Embodiment studies this relation between intelligence, movement, and action. It asks how machines understand posture, gesture, motion, force, reachability, fatigue, coordination, and intent.
Memory is the beginning of place
A place is not only what it is now. A place is what has remained. What has moved. What has disappeared. What has returned. What has been remembered.
Spatial memory studies continuity. Without memory, spatial intelligence is only a moment of perception. It can see a room, but not know it has returned. It can place an object, but not know whether the object stayed. It can detect change, but not understand history.
Memory gives space duration. It allows intelligence to recognize absence, displacement, routine, pattern, and transformation.
A location becomes meaningful when it can be recognized across time, the movement from scene to place, from detection to remembrance
The world is not still. It is a field of possible events
Objects may fall, collide, roll, break, block, support, accelerate, decelerate, or disappear from view. Bodies may turn, reach, cross, stop, stumble, or change direction. A spatial system that understands only the present does not yet understand space.
Space contains futures
Simulation studies how machines form internal models of what may happen next. Not merely by statistical prediction. By structure. By constraint. By motion. By physics. By memory. By the shape of the field.
It is the study of anticipation, how intelligence understands consequence before consequence arrives
Presence is situated awareness
A system may process information from the world without being present within it. It may receive images, labels, coordinates, sensor readings, and prompts. Yet still fail to understand the coherence of the place it observes.
Presence is not consciousness. Presence is relation
It is the condition of knowing where perception is taking place, that an answer changes when the observer moves, that what is hidden may matter as much as what is visible, that context is not decoration but the field itself. Presence is the movement from detached processing to spatial participation: the beginning of intelligence that knows where it is.
Spatial intelligence must return to the human
Not as user data. As lived experience.
People do not encounter space as geometry alone. We encounter it as safety. Memory. Direction. Effort. Beauty. Fear. Independence. Belonging.
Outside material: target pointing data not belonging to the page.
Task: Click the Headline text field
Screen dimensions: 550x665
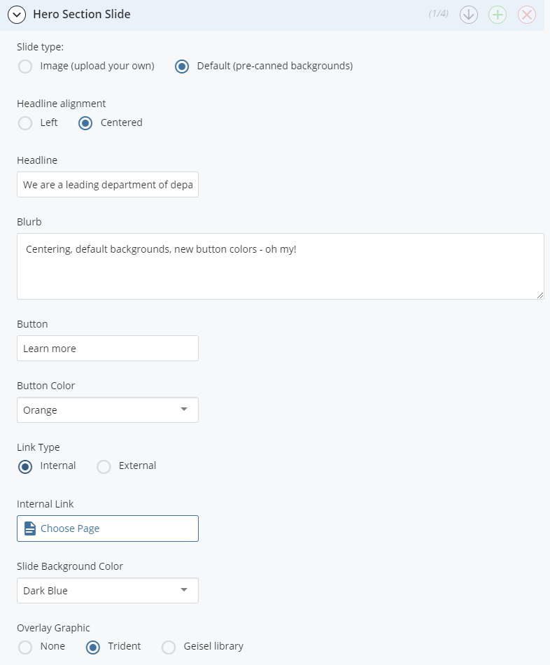Action: point(108,185)
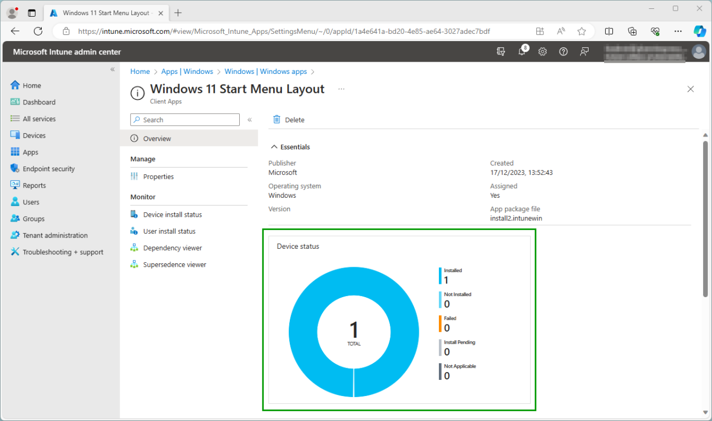Add this page to favorites star
712x421 pixels.
tap(582, 31)
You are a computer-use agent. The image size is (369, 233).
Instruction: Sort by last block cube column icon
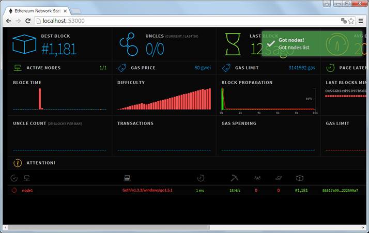299,178
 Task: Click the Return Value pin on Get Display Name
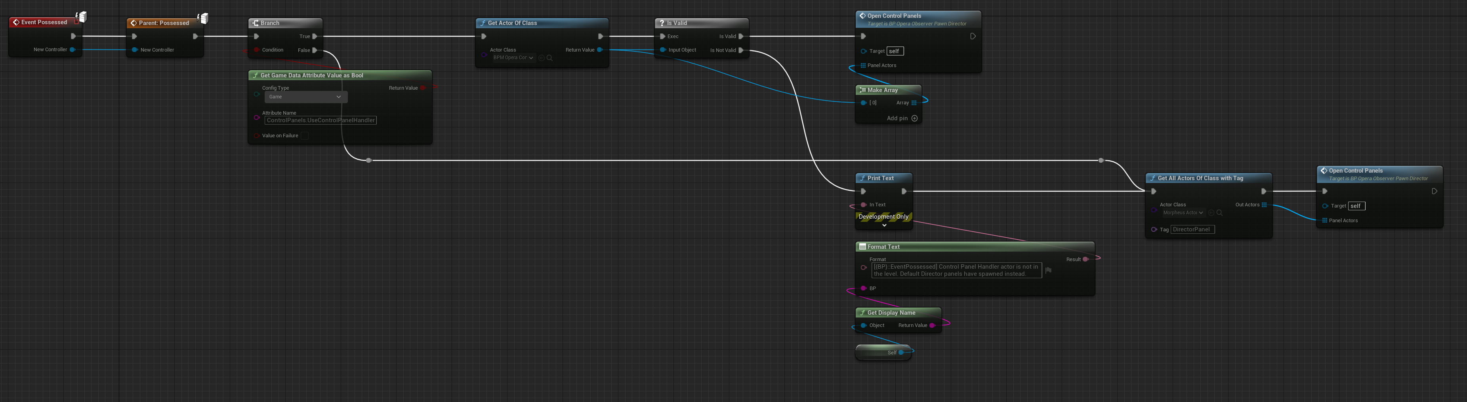[932, 326]
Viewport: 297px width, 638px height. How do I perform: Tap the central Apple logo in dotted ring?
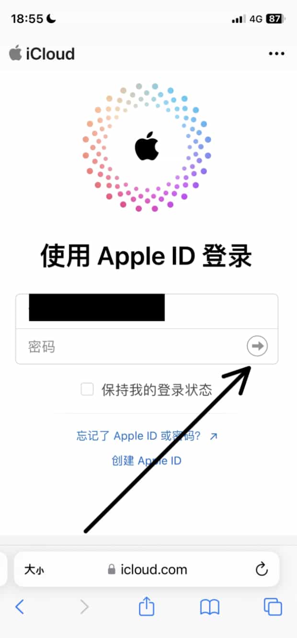pos(147,145)
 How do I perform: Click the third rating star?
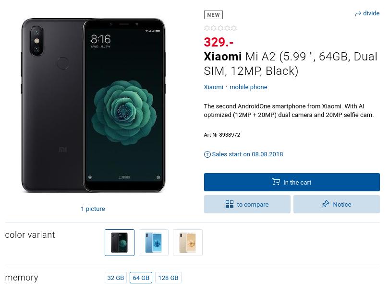click(220, 28)
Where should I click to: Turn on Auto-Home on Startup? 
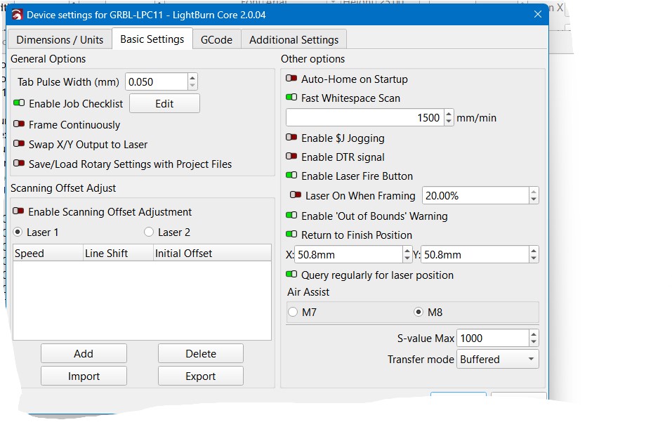point(291,79)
A hallway can be a path. A barrier. A threshold. A risk. A return. The same environment can be legible to one person and hostile to another, measurable, and still not meaningful.
Human spatial experience studies how people perceive, navigate, remember, and trust space, and how intelligence can clarify environments without overwhelming them, supporting independence without replacing judgment.
The highest spatial interface may not be the one that shows the most. It may be the one that helps the world become readable
How does intelligence become spatial?
Prysm is organized around one question. Each lens offers a threshold
Together, these lenses describe the movement Voir studies. From symbolic awareness to spatial awareness. From intelligence that speaks about the world. To intelligence that understands where it is.
Not a declaration that the field is solved, a way of asking better questions
The purpose is to understand how intelligence becomes accountable to reality
Prysm is the research framework through which Voir studies spatial intelligence. It gives form to the inquiry without reducing the field to a single discipline, device, or interface. The purpose is not to make machines appear intelligent in abstraction.